Action item
Among the lines below, copy each one in which "Given" appears.

--

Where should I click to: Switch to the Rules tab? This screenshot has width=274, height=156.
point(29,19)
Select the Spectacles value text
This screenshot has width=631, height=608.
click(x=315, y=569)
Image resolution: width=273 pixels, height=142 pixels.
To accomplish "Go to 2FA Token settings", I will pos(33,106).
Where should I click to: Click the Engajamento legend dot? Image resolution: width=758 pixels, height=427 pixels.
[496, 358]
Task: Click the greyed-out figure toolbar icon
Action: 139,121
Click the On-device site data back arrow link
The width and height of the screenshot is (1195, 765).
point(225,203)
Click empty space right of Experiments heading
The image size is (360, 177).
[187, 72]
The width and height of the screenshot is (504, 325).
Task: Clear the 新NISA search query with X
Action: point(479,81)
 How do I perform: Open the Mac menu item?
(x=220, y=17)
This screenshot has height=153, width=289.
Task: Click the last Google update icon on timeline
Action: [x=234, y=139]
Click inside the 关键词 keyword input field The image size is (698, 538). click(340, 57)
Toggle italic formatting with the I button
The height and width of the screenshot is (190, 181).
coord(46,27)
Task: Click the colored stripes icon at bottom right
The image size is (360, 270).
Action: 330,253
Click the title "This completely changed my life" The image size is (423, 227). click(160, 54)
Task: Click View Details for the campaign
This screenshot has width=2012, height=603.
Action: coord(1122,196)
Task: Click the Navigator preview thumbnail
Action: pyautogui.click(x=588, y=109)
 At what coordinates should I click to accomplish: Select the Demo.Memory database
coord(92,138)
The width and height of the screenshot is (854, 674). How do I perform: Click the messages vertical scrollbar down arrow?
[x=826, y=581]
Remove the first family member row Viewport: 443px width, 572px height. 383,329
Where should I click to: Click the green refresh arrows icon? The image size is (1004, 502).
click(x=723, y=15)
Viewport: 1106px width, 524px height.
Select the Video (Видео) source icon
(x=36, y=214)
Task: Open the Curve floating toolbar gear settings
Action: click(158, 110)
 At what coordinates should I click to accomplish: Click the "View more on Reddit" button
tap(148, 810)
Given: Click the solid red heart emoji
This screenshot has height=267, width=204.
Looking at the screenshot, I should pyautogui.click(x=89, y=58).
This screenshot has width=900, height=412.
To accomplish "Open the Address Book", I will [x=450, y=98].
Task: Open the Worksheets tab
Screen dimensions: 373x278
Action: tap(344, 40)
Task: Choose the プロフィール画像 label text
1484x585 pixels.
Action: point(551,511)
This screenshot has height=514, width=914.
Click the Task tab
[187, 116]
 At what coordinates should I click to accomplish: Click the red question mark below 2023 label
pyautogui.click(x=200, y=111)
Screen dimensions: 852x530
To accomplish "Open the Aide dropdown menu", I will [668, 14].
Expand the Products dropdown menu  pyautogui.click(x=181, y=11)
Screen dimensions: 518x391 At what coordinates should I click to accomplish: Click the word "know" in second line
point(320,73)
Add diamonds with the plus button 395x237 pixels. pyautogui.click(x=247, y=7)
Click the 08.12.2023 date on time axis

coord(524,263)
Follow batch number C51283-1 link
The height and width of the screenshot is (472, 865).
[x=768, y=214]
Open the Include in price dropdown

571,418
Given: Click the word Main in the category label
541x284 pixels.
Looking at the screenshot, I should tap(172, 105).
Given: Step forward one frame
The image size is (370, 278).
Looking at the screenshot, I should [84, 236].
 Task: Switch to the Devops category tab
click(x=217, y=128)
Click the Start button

--

Answer to this problem
Given: Click the solid red heart emoji
Given: Click the word Main in the category label
Given: Step forward one frame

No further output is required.